- [Task statement] Reproduce only the lines that run from the line containing "Click the shield" to the end of the entries below, exactly as they stand.

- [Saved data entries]
----------------------------------------

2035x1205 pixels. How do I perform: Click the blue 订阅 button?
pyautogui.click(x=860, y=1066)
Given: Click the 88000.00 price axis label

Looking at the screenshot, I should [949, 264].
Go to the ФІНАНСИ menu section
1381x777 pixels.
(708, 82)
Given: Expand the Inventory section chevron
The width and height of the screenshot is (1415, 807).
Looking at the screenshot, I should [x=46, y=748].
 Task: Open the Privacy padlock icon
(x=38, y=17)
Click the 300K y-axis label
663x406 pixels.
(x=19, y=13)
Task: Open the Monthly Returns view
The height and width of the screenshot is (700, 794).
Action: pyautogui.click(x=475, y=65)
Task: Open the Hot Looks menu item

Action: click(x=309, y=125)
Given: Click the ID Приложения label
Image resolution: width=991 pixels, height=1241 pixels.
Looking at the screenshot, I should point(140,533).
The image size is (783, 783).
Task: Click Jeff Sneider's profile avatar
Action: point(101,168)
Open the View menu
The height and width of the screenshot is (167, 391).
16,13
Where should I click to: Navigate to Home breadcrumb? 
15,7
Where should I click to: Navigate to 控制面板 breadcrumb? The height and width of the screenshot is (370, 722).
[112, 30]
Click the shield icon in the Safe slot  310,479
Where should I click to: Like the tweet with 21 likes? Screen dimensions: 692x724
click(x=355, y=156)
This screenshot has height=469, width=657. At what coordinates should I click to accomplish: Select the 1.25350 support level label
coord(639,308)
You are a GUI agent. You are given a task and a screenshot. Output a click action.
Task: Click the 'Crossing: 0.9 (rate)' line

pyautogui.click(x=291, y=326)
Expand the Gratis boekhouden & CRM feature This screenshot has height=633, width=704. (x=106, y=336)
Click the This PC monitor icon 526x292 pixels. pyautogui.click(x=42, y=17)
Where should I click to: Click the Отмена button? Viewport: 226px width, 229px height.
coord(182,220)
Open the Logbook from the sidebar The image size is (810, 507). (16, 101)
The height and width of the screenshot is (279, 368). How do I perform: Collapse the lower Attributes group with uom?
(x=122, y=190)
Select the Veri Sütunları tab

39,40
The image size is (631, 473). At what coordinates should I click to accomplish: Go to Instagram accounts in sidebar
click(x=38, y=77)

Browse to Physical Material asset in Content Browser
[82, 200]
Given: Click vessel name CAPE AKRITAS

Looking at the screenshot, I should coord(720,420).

----------------------------------------

- [Problem solution]
Click the shield icon in the Safe slot  310,479
Where should I click to: Like the tweet with 21 likes? Screen dimensions: 692x724
click(x=355, y=156)
This screenshot has height=469, width=657. At what coordinates should I click to accomplish: Select the 1.25350 support level label
coord(639,308)
You are a GUI agent. You are given a task and a screenshot. Output a click action.
Task: Click the 'Crossing: 0.9 (rate)' line

pyautogui.click(x=291, y=326)
Expand the Gratis boekhouden & CRM feature This screenshot has height=633, width=704. (x=106, y=336)
Click the This PC monitor icon 526x292 pixels. pyautogui.click(x=42, y=17)
Where should I click to: Click the Отмена button? Viewport: 226px width, 229px height.
coord(182,220)
Open the Logbook from the sidebar The image size is (810, 507). (16, 101)
The height and width of the screenshot is (279, 368). How do I perform: Collapse the lower Attributes group with uom?
(x=122, y=190)
Select the Veri Sütunları tab

39,40
The image size is (631, 473). At what coordinates should I click to accomplish: Go to Instagram accounts in sidebar
click(x=38, y=77)

Browse to Physical Material asset in Content Browser
[82, 200]
Given: Click vessel name CAPE AKRITAS

Looking at the screenshot, I should coord(720,420).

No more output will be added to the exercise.